- [WHAT IS REQUIRED]:
Below are some records; return each one exactly.
START DATA UNDER STUDY
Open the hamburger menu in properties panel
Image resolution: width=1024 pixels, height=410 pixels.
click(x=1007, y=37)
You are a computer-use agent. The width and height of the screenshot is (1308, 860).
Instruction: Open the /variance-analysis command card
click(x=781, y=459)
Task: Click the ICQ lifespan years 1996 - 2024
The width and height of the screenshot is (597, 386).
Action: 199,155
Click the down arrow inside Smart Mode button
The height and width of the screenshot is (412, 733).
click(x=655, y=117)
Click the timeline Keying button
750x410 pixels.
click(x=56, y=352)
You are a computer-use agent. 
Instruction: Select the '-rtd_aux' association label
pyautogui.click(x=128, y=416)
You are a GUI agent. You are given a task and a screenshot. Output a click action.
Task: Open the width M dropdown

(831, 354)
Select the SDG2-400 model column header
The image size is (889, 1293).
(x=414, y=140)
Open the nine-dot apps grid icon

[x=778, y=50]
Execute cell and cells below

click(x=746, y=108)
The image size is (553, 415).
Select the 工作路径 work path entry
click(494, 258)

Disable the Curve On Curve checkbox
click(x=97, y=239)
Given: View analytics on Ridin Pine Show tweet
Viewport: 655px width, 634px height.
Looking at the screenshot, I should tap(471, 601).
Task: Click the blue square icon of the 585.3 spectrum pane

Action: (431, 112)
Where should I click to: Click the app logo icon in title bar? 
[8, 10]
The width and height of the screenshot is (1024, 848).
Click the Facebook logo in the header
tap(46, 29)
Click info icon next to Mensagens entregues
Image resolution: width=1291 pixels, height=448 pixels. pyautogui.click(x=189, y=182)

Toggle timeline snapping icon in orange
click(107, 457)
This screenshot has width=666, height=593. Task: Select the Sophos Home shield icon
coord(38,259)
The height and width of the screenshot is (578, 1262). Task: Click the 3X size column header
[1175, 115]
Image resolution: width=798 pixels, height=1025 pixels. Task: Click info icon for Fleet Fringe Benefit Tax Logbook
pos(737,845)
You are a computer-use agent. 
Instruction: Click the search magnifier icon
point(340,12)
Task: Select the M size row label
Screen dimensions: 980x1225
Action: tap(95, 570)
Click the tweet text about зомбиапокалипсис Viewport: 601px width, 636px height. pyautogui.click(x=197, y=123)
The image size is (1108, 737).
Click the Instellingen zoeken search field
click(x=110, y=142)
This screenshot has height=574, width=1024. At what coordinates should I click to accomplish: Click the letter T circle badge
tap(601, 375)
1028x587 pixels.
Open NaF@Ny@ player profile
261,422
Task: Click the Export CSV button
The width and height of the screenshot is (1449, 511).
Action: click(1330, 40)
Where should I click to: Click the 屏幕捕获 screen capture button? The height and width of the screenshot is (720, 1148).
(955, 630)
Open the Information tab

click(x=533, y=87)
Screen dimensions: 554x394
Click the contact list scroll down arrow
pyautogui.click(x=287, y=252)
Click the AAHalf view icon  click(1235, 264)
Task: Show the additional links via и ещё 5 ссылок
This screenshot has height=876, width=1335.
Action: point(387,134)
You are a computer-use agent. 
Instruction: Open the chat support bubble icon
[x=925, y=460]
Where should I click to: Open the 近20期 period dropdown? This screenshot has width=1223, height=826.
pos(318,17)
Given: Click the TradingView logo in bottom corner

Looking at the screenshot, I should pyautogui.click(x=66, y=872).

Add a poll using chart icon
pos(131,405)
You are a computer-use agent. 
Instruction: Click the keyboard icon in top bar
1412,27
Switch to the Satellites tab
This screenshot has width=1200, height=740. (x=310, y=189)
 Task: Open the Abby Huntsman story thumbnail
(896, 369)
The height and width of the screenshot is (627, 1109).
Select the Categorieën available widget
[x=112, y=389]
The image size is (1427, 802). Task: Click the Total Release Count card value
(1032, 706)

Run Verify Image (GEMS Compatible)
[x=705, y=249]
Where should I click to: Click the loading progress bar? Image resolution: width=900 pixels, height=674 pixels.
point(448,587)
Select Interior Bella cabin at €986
END DATA UNDER STUDY
- [RESPONSE AREA]:
Open the hamburger menu in properties panel
Image resolution: width=1024 pixels, height=410 pixels.
click(x=1007, y=37)
You are a computer-use agent. The width and height of the screenshot is (1308, 860).
Instruction: Open the /variance-analysis command card
click(x=781, y=459)
Task: Click the ICQ lifespan years 1996 - 2024
The width and height of the screenshot is (597, 386).
Action: 199,155
Click the down arrow inside Smart Mode button
The height and width of the screenshot is (412, 733).
click(x=655, y=117)
Click the timeline Keying button
750x410 pixels.
click(x=56, y=352)
You are a computer-use agent. 
Instruction: Select the '-rtd_aux' association label
pyautogui.click(x=128, y=416)
You are a GUI agent. You are given a task and a screenshot. Output a click action.
Task: Open the width M dropdown

(831, 354)
Select the SDG2-400 model column header
The image size is (889, 1293).
(x=414, y=140)
Open the nine-dot apps grid icon

[x=778, y=50]
Execute cell and cells below

click(x=746, y=108)
The image size is (553, 415).
Select the 工作路径 work path entry
click(494, 258)

Disable the Curve On Curve checkbox
click(x=97, y=239)
Given: View analytics on Ridin Pine Show tweet
Viewport: 655px width, 634px height.
Looking at the screenshot, I should tap(471, 601).
Task: Click the blue square icon of the 585.3 spectrum pane

Action: (431, 112)
Where should I click to: Click the app logo icon in title bar? 
[8, 10]
The width and height of the screenshot is (1024, 848).
Click the Facebook logo in the header
tap(46, 29)
Click info icon next to Mensagens entregues
Image resolution: width=1291 pixels, height=448 pixels. pyautogui.click(x=189, y=182)

Toggle timeline snapping icon in orange
click(107, 457)
This screenshot has width=666, height=593. Task: Select the Sophos Home shield icon
coord(38,259)
The height and width of the screenshot is (578, 1262). Task: Click the 3X size column header
[1175, 115]
Image resolution: width=798 pixels, height=1025 pixels. Task: Click info icon for Fleet Fringe Benefit Tax Logbook
pos(737,845)
You are a computer-use agent. 
Instruction: Click the search magnifier icon
point(340,12)
Task: Select the M size row label
Screen dimensions: 980x1225
Action: tap(95, 570)
Click the tweet text about зомбиапокалипсис Viewport: 601px width, 636px height. pyautogui.click(x=197, y=123)
The image size is (1108, 737).
Click the Instellingen zoeken search field
click(x=110, y=142)
This screenshot has height=574, width=1024. At what coordinates should I click to accomplish: Click the letter T circle badge
tap(601, 375)
1028x587 pixels.
Open NaF@Ny@ player profile
261,422
Task: Click the Export CSV button
The width and height of the screenshot is (1449, 511).
Action: click(1330, 40)
Where should I click to: Click the 屏幕捕获 screen capture button? The height and width of the screenshot is (720, 1148).
(955, 630)
Open the Information tab

click(x=533, y=87)
Screen dimensions: 554x394
Click the contact list scroll down arrow
pyautogui.click(x=287, y=252)
Click the AAHalf view icon  click(1235, 264)
Task: Show the additional links via и ещё 5 ссылок
This screenshot has height=876, width=1335.
Action: point(387,134)
You are a computer-use agent. 
Instruction: Open the chat support bubble icon
[x=925, y=460]
Where should I click to: Open the 近20期 period dropdown? This screenshot has width=1223, height=826.
pos(318,17)
Given: Click the TradingView logo in bottom corner

Looking at the screenshot, I should pyautogui.click(x=66, y=872).

Add a poll using chart icon
pos(131,405)
You are a computer-use agent. 
Instruction: Click the keyboard icon in top bar
1412,27
Switch to the Satellites tab
This screenshot has width=1200, height=740. (x=310, y=189)
 Task: Open the Abby Huntsman story thumbnail
(896, 369)
The height and width of the screenshot is (627, 1109).
Select the Categorieën available widget
[x=112, y=389]
The image size is (1427, 802). Task: Click the Total Release Count card value
(1032, 706)

Run Verify Image (GEMS Compatible)
[x=705, y=249]
Where should I click to: Click the loading progress bar? Image resolution: width=900 pixels, height=674 pixels.
point(448,587)
Select Interior Bella cabin at €986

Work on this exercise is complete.